1. It provides that there must be a reasonable basis for the fair housing complaint for it to be a defense to an eviction and provides that the presumption of retaliation does not apply if the fair housing complaint was filed after the tenant was served with an eviction notice;

2. It defines the term "reasonable accommodation" and provides that there must be a causal link between the reasonable accommodation and the conduct that is the subject of the eviction action;

3. It provides that if an action for forcible entry and detainer is brought for failure to pay rent or for causing substantial damages to the premises, there is no presumption of retaliation unless the tenant has asserted that tenant's rights under the Maine Revised Statutes, Title 14, section 6026, which allows the tenant to offset rent with expenditures made by the tenant for repairs or heating costs if included in the rent;

4. It provides that the tenant must attach an affidavit to a Notice of Appeal stating that the tenant has complied with the law in order to stay the issuance of a writ of possession pending an appeal;

5. It provides that a lease or tenancy at will agreement may permit a landlord to dispose of property abandoned by the tenant without liability as long as the landlord complies with the applicable notice requirements;

6. It reduces the time a tenant has to respond to a notice to dispose of the tenant's property that is being stored by the landlord from 14 days to 7 days;

7. It reduces the time a landlord must continue to store the tenant's property if that tenant responds to the notice to dispose within the required time frame from 24 days to 14 days;

8. It provides that a tenant may waive the rights provided in law addressing unclaimed property. If the tenant's waiver is oral the landlord must confirm this waiver in writing;

9. It provides that the notice of disposal may be sent after entry of judgment for the landlord but prior to the service of the writ of possession or the tenant's vacating the premises.
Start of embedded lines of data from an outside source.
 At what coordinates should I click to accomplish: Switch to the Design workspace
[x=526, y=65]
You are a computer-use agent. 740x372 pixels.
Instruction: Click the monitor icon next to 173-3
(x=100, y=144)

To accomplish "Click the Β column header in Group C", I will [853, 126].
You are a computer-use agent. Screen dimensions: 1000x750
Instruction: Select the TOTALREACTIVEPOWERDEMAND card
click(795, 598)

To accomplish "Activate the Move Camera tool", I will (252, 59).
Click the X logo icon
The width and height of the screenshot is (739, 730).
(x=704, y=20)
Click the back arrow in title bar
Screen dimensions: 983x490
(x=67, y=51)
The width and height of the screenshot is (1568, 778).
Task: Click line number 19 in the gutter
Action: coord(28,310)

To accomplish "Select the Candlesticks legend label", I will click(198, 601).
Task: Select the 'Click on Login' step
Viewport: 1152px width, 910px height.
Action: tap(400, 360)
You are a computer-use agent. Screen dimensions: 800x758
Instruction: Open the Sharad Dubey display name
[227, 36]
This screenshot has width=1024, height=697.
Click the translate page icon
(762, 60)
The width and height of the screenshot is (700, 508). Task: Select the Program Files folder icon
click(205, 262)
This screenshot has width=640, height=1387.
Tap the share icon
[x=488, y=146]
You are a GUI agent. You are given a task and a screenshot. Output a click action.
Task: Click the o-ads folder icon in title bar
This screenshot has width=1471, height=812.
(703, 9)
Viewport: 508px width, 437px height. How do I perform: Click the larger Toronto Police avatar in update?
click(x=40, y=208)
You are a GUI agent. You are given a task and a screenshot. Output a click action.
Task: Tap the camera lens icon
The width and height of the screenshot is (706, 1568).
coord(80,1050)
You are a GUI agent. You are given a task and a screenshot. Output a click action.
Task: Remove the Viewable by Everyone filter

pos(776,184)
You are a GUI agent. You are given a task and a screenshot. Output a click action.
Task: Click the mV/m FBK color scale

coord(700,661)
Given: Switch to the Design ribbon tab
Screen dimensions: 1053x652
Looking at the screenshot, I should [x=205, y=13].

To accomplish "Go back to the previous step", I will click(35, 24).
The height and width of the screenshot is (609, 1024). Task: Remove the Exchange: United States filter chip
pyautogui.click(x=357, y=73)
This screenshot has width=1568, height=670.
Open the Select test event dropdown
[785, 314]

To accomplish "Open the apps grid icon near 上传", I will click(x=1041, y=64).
However, if the tenant is still in possession of the rental unit, the tenant would still have at least 7 days after the notice is sent or 48 hours after the writ of possession is served, whichever is later, to claim the property;

10. It repeals the law that requires a landlord to provide financial assistance to tenants to control bed bugs;

11. It requires landlords to disclose the cost of the tenant's compliance with the requested inspection or bed bug control measures and allows a landlord to provide financial assistance in preparing the unit for bed bug treatment and provides that the landlord is not liable to provide the tenant with alternate lodging or to replace the tenant's personal property;

12. It provides that the presumption of retaliation only applies if the tenant complained about the bed bugs prior to being served with the eviction notice and the presumption of retaliation does not apply if the action for forcible entry and detainer was brought for failure to pay rent or causing substantial damages to the premises;

13. It provides that a prospective tenant who would be paying for a utility has the right to obtain from the regulated utility or the vendor the amount of consumption for the prior 12 months;

14. It requires the landlord to provide an energy efficiency disclosure statement to the tenant or lessee who is paying for an energy supply for the unit or upon the request of a tenant or lessee;

15. It allows a landlord to either place a disclosure of the tenant's right to obtain the energy use history of the rental unit in the application or give the tenant the energy efficiency disclosure statement; and

16. It removes the requirement that the landlord post the disclosure statement in a prominent location in the property that is being offered for rent or lease and reduces the time a landlord must retain the statement signed by the tenant from a minimum of 7 years to 3 years.